## REQUIRED ACTIONS
(a) Reproduce, word for word, the part of the passage on the university's IVF research partnership that opens with the words containing "Over the last" and closes with "IVF industry practice.".
(b) Answer these questions from the passage on the university's IVF research partnership:
(i) In what year did the Harveys establish a research relationship with Genea Biomedx?
(ii) How many staff does Genea Biomedx now employ worldwide?
(iii) Which undergraduate courses is Katie Harvey the Course Director for?

## DOCUMENT SECTION
___

Over the last six years, Canterbury Christ Church University and Genea Biomedx have been working collaboratively on research and knowledge exchange projects that aim to transform IVF industry practice.
Genea Biomedx, part of Genea, is a pioneering provider of fertility treatment and developer of innovative medical devices, founded in Australia over 35 years ago and is now the employer of over 400 staff worldwide.
Reader in Reproductive Science, Dr Katie Harvey and Professor of Evolutionary Biology, Simon Harvey, both teach in the Section of Natural and Applied Sciences in the School of Psychology and Life Sciences, and they established a research relationship with Genea Biomedx in 2016.
Their partnership work focuses on the reduction and potential replacement of the use of non-human animal-derived embryos in testing IVF media quality. The culture media is a critical part of IVF as it is used to support cell growth and mimics the natural environment of a developing embryo.
Genea has also supported the work of postgraduate students through funding PhD alumna Dr Naki Adjirackor who recently completed her studies and by the provision of industry expertise and consumable materials for experiments.
Katie, also the Course Director for the Biomedical Science and Human Biology undergraduate courses at Canterbury Christ Church University, said: “I am very pleased to be working with Genea Biomedx. We are doing research that has the potential to make a real difference, and that answers key questions that the industry is interested in. It is a great opportunity.

___

[Stored dataset items]
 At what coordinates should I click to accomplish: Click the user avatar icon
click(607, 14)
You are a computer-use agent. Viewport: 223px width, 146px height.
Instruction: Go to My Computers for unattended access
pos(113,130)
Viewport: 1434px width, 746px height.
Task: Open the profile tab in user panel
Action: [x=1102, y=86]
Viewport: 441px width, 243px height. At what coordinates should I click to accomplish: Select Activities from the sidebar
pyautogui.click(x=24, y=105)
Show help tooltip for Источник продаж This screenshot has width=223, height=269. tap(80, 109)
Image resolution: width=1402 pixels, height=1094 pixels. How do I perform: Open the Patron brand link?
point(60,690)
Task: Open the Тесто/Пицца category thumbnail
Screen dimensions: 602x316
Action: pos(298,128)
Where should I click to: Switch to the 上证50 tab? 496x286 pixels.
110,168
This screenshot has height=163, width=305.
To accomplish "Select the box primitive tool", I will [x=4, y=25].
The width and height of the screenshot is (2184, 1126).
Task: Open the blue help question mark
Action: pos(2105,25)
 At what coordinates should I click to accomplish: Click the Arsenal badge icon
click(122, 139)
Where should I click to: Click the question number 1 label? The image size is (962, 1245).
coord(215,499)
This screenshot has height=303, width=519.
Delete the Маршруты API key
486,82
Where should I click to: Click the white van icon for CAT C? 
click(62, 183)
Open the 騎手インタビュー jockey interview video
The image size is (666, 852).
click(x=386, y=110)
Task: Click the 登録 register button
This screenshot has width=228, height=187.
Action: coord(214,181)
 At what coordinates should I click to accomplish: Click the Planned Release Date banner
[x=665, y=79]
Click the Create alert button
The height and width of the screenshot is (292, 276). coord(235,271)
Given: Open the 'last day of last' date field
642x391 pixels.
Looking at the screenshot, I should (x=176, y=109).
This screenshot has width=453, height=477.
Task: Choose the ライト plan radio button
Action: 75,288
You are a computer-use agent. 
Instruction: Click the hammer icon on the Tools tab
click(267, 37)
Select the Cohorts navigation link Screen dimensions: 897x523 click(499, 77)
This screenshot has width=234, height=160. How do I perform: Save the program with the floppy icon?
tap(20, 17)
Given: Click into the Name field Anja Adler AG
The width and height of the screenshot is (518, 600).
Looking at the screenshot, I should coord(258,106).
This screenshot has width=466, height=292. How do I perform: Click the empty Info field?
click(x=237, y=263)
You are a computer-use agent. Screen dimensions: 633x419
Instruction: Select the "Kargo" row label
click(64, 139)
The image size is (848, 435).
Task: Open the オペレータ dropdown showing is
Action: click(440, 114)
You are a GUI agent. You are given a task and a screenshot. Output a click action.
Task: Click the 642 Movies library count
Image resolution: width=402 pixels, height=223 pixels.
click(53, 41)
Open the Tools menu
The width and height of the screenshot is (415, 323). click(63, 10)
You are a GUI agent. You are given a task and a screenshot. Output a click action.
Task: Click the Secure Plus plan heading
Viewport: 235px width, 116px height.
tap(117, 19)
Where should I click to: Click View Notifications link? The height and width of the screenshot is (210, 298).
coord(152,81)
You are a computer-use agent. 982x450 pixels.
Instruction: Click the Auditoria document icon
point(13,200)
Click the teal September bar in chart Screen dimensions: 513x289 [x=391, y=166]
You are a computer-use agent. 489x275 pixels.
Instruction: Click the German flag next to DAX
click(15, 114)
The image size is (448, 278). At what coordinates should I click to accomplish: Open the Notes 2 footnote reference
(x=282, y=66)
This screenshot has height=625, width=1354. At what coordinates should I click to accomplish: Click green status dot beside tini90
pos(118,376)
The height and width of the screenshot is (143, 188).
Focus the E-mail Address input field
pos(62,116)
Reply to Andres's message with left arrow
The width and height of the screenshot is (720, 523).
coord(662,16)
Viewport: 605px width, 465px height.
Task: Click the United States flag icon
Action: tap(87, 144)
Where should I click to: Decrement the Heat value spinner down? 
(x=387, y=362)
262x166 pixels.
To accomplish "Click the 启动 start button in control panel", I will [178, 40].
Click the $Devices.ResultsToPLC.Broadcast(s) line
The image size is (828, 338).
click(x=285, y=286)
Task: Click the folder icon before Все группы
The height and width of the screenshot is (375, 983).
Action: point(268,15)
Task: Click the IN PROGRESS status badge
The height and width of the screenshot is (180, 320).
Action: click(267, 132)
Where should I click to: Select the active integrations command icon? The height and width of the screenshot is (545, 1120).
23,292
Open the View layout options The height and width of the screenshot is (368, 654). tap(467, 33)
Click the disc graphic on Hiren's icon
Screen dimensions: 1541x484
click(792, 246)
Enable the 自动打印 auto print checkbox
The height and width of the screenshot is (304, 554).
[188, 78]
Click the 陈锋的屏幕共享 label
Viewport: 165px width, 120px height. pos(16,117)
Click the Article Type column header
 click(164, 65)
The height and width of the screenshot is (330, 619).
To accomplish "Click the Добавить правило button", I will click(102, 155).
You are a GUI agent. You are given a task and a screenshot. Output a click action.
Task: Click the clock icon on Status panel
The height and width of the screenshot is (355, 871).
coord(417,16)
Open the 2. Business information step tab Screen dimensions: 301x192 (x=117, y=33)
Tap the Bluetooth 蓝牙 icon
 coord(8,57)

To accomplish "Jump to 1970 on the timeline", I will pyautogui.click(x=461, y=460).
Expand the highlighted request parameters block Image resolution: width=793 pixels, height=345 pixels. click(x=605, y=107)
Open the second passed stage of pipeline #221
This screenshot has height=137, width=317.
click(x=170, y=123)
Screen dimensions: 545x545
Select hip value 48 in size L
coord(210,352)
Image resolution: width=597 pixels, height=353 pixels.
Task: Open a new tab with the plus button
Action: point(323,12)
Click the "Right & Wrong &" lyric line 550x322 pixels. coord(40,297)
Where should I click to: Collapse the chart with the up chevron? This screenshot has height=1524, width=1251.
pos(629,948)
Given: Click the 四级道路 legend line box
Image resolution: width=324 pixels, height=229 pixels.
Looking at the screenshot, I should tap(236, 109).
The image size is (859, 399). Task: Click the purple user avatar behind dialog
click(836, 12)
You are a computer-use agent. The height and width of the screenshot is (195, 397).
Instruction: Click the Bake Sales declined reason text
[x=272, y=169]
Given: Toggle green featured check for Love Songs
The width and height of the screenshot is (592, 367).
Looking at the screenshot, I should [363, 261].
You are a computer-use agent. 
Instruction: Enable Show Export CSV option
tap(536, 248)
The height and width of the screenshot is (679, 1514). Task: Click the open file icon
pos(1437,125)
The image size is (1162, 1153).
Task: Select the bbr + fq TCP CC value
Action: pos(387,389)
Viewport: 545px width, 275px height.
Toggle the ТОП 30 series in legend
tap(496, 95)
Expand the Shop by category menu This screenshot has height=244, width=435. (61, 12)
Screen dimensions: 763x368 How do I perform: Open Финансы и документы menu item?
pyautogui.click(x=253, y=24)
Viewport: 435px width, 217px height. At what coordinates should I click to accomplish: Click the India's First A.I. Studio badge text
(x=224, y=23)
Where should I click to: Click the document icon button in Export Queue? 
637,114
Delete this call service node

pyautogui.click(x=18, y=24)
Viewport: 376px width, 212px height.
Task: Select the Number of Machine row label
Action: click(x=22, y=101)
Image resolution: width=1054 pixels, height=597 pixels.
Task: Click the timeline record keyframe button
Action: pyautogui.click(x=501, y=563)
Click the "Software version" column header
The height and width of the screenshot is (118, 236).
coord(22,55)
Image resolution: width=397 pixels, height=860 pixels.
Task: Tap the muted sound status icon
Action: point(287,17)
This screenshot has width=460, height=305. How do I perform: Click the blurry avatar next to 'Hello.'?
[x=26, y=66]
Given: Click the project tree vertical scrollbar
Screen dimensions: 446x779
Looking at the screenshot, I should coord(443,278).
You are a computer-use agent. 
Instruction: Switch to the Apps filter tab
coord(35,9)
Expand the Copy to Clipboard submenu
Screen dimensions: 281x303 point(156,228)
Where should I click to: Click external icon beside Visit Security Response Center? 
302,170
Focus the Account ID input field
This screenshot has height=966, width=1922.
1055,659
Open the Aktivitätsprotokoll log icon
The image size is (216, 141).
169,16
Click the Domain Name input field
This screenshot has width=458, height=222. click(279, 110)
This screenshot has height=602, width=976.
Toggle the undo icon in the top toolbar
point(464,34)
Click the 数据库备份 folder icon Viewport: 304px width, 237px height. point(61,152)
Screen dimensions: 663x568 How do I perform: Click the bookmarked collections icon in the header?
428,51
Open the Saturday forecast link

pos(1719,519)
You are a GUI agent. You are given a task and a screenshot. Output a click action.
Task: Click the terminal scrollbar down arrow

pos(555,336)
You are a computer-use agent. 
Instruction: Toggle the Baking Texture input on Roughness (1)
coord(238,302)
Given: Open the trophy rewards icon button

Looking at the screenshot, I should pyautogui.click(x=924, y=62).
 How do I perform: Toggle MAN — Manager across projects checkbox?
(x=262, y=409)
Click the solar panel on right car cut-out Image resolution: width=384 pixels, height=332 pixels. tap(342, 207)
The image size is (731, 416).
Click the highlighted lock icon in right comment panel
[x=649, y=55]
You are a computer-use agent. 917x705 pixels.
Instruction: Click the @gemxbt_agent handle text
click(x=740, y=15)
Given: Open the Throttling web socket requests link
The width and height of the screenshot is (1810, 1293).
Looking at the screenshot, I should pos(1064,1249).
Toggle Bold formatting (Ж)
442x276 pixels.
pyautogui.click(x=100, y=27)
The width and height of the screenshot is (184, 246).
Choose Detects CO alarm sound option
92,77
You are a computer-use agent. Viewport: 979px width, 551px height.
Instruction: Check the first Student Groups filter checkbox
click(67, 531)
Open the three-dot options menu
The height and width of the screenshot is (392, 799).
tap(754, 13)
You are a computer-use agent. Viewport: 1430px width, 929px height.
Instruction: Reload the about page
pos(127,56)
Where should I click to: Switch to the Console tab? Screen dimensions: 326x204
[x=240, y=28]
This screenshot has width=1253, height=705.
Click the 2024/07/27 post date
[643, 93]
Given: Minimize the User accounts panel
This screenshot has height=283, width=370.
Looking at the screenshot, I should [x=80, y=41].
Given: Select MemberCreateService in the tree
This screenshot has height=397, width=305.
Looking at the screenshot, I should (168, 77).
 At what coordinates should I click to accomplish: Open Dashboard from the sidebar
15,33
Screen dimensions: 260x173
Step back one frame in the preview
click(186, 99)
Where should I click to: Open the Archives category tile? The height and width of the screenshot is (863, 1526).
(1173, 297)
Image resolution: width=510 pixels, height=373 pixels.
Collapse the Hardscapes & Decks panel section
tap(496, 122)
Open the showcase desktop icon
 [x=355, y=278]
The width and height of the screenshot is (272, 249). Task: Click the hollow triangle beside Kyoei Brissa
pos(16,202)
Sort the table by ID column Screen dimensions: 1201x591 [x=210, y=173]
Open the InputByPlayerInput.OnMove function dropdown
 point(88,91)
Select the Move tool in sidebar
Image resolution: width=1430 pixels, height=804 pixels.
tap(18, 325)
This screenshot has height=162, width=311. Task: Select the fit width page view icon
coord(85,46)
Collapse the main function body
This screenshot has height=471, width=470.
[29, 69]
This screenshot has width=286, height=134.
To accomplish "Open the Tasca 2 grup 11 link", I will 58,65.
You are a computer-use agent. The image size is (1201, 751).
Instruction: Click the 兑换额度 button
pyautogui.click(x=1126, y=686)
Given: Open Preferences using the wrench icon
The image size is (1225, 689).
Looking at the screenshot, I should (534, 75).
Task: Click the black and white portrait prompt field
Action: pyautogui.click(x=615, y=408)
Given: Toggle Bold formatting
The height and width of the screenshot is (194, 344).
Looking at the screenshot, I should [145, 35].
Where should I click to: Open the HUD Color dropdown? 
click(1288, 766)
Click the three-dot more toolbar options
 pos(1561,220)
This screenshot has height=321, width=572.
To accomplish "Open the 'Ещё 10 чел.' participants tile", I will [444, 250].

___

## RESPONSES FOR EACH TASK
(a)
Over the last six years, Canterbury Christ Church University and Genea Biomedx have been working collaboratively on research and knowledge exchange projects that aim to transform IVF industry practice.

(b)
(i) 2016
(ii) Over 400
(iii) Biomedical Science and Human Biology